● SOURCE MATERIAL
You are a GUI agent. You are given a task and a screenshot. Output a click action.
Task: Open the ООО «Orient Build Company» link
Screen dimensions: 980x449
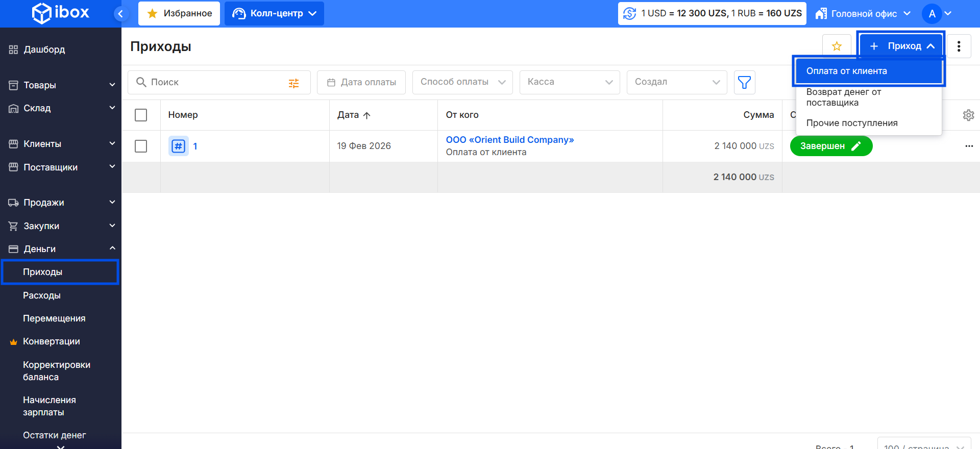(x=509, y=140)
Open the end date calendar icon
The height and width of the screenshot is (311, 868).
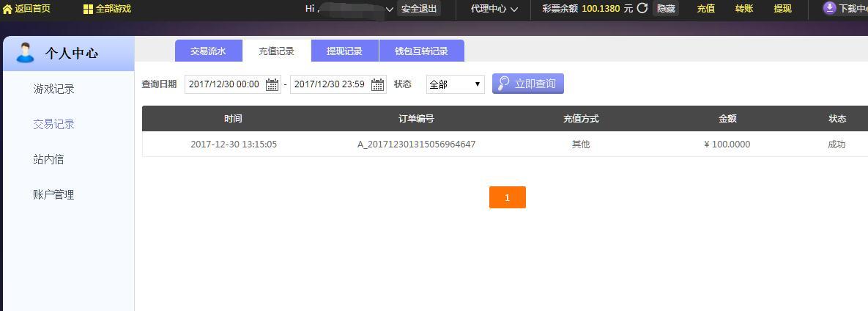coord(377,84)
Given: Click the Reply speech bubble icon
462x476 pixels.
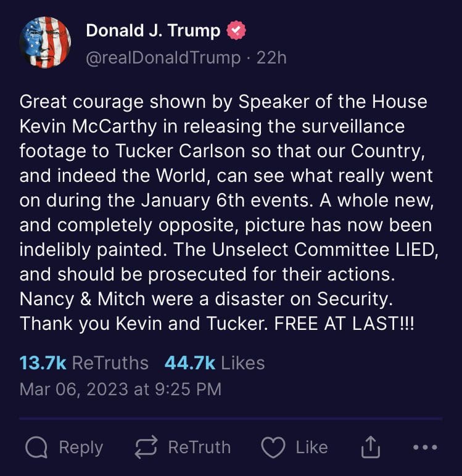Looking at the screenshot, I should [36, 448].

...

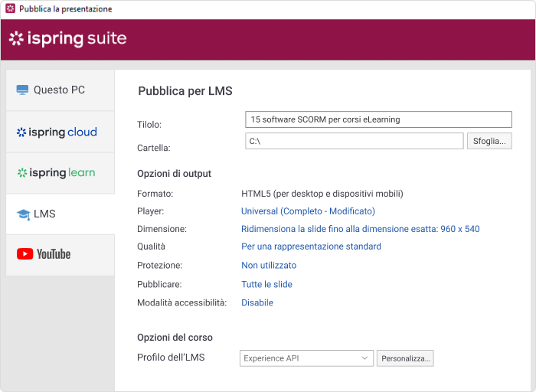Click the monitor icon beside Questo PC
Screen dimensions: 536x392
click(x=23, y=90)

---

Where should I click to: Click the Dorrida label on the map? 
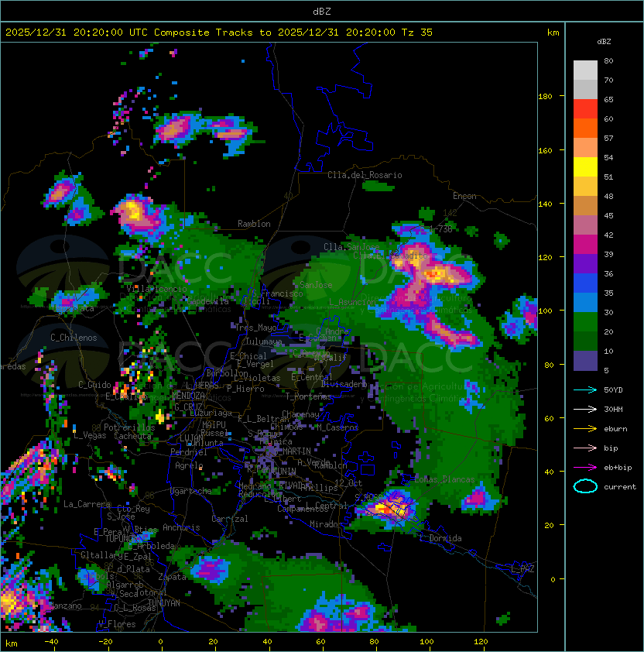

● DIRECTIONS
Please return every line of the material above that includes "Open".

● EXERCISE ANSWER
Task: Open the ООО «Orient Build Company» link
Open the end date calendar icon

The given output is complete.